1

The original "why" of what I want to do is:

Restore a table maintaining its original partitioning instead of it all going into today's partition.

What I thought I could do is bq load to a temporary table. Then run a query to split that table into one table per day YYYYMMDD in the naming convention needed by bq partition i.e. sharded_YYYYMMDD. Then run bq partition.

This page https://cloud.google.com/bigquery/docs/creating-partitioned-tables gives examples but it requires running a query per day. That could be hundreds:

bq query --use_legacy_sql=false --allow_large_results --replace \ --noflatten_results --destination_table 'mydataset.temps$20160101' \ 'SELECT stn,temp from `bigquery-public-data.noaa_gsod.gsod2016` WHERE mo="01" AND da="01" limit 100'

So how do I make a single query that will iterate over all the days and make one table per day?

I found a similar question here Split a table into multiple tables in BigQuery SQL but there is no answer about doing it with a single query.

Community
  • 1
  • 1

2 Answers2

3

The main problem here is having full scan for each and every day. The the rest is less of a problem and can be easily scripted out in any client of your choice

So, below is to - How avoid full table scan for each and every day?

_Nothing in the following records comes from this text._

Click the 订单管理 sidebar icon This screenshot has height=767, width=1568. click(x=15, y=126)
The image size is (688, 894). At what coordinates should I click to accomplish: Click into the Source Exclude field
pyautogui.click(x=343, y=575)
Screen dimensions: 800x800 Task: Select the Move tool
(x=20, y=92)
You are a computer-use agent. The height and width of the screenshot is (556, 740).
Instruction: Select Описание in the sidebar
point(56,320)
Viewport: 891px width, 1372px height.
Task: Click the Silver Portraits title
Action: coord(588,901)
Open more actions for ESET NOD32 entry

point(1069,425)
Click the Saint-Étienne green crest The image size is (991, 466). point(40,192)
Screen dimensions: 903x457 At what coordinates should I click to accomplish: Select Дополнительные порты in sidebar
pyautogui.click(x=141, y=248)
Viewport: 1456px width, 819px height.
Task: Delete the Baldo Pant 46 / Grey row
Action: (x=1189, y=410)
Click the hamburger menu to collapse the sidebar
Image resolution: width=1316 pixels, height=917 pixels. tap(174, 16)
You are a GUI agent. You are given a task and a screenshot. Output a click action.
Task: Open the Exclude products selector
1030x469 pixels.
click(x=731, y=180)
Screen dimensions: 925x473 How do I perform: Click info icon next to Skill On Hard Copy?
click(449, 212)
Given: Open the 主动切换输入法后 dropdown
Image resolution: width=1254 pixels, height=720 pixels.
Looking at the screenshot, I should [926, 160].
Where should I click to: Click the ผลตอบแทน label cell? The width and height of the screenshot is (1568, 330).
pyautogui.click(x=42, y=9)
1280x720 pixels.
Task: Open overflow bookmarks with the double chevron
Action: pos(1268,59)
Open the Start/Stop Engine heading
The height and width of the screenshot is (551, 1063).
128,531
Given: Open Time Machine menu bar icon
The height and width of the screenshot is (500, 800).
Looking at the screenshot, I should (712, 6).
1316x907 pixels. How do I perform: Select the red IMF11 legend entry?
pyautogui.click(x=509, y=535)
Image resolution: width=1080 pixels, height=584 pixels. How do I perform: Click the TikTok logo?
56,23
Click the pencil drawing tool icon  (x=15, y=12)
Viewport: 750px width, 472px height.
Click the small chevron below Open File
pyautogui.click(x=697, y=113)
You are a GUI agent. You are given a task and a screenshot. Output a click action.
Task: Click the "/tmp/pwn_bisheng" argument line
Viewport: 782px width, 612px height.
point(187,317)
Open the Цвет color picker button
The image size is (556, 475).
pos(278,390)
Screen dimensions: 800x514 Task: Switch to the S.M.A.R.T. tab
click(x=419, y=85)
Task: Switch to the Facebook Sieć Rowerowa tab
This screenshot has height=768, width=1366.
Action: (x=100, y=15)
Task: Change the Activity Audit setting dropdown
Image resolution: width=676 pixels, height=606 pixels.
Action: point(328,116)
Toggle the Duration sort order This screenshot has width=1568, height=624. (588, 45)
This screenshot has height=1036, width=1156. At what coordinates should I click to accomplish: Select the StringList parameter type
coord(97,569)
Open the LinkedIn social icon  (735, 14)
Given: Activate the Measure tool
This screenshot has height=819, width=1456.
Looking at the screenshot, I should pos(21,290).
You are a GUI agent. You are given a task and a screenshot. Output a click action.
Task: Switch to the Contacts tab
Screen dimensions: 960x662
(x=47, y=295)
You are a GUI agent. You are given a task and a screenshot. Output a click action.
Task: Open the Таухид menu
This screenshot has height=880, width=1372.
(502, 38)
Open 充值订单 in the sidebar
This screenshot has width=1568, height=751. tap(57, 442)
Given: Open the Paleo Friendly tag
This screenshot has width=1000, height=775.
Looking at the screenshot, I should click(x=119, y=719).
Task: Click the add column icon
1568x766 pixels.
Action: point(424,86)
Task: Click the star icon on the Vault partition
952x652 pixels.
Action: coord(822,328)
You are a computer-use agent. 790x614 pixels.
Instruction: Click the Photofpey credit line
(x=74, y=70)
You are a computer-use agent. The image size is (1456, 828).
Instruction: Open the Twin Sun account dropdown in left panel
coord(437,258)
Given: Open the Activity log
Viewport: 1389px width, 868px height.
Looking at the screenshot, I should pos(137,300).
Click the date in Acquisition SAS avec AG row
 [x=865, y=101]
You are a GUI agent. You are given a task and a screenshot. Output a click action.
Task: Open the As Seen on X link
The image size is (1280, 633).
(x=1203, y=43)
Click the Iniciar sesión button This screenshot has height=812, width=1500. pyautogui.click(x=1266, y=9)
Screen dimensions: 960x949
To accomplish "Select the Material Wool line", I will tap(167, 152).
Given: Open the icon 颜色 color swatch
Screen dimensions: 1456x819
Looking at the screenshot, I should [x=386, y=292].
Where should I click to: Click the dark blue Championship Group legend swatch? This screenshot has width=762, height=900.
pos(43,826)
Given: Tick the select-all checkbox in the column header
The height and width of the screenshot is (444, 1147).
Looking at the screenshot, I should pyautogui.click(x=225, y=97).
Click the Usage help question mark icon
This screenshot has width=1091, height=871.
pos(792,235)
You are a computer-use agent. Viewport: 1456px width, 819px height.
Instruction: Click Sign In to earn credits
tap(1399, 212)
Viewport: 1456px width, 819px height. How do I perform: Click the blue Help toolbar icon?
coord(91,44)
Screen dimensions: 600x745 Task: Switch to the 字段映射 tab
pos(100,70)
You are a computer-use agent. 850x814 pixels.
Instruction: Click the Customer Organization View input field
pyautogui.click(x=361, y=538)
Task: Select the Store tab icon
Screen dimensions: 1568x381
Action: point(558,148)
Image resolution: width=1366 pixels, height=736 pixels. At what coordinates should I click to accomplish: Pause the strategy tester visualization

Try below step-by-step to see the approach
It is generic enough to extend/apply to your real case - meantime I am using same example as you in your question and I am limiting exercise to just 10 days

Step 1 – Create Pivot table
In this step we a) compress each row’s content into record/array and b) put them all into respective ”daily” column

#standardSQL
SELECT
  ARRAY_CONCAT_AGG(CASE WHEN d = 'day20160101' THEN r END) AS day20160101,
  ARRAY_CONCAT_AGG(CASE WHEN d = 'day20160102' THEN r END) AS day20160102,
  ARRAY_CONCAT_AGG(CASE WHEN d = 'day20160103' THEN r END) AS day20160103,
  ARRAY_CONCAT_AGG(CASE WHEN d = 'day20160104' THEN r END) AS day20160104,
  ARRAY_CONCAT_AGG(CASE WHEN d = 'day20160105' THEN r END) AS day20160105,
  ARRAY_CONCAT_AGG(CASE WHEN d = 'day20160106' THEN r END) AS day20160106,
  ARRAY_CONCAT_AGG(CASE WHEN d = 'day20160107' THEN r END) AS day20160107,
  ARRAY_CONCAT_AGG(CASE WHEN d = 'day20160108' THEN r END) AS day20160108,
  ARRAY_CONCAT_AGG(CASE WHEN d = 'day20160109' THEN r END) AS day20160109,
  ARRAY_CONCAT_AGG(CASE WHEN d = 'day20160110' THEN r END) AS day20160110
FROM (
  SELECT d, r, ROW_NUMBER() OVER(PARTITION BY d) AS line
  FROM (
    SELECT 
      stn, CONCAT('day', year, mo, da) AS d, ARRAY_AGG(t) AS r
    FROM `bigquery-public-data.noaa_gsod.gsod2016` AS t 
    GROUP BY stn, d
  ) 
)
GROUP BY line

Run above query in Web UI with pivot_table (you can choose whatever name you want here) as a destination

As you can see - here we will get table with 10 columns – one column for one day and schema of each column is a copy of schema of original table:

enter image description here

Step 2 – Creating sharded table one-by-one ONLY scanning respective column (no full table scan)

#standardSQL
SELECT r.*
FROM pivot_table, UNNEST(day20160101) AS r

Run above query from Web UI with destination table named mytable_20160101

You can run same for next day

#standardSQL
SELECT r.*
FROM pivot_table, UNNEST(day20160102) AS r

Now you should have destination table named mytable_20160102 and so on
You should be able to automate/script this step with any client of your choice Note: those final daily tables will have exactly same schema as original table!

There are many variations of how you can use above approach - it is up to your creativity

Note: BigQuery allows up to 10000 columns in table, so 365 columns for respective days of one year is definitely not a problem here :o)

Mikhail Berlyant
  • 165,386
  • 8
  • 154
  • 230
0

Answering myself here. Another approach I've seen done is to write a script that:

  1. Parses the tablebackup.json file, outputs many files tablebackuppartitionYYYYMMDD.json split on a provided parameter.

  2. Creates a batch script to bq load all the files into the appropriate table partitions.

The script would need to process row by row or chunks to be able to handle massive backups. And would take some time. The advantage of using this method is it would be generic and usable by an untrained-in-BQ sysadmin.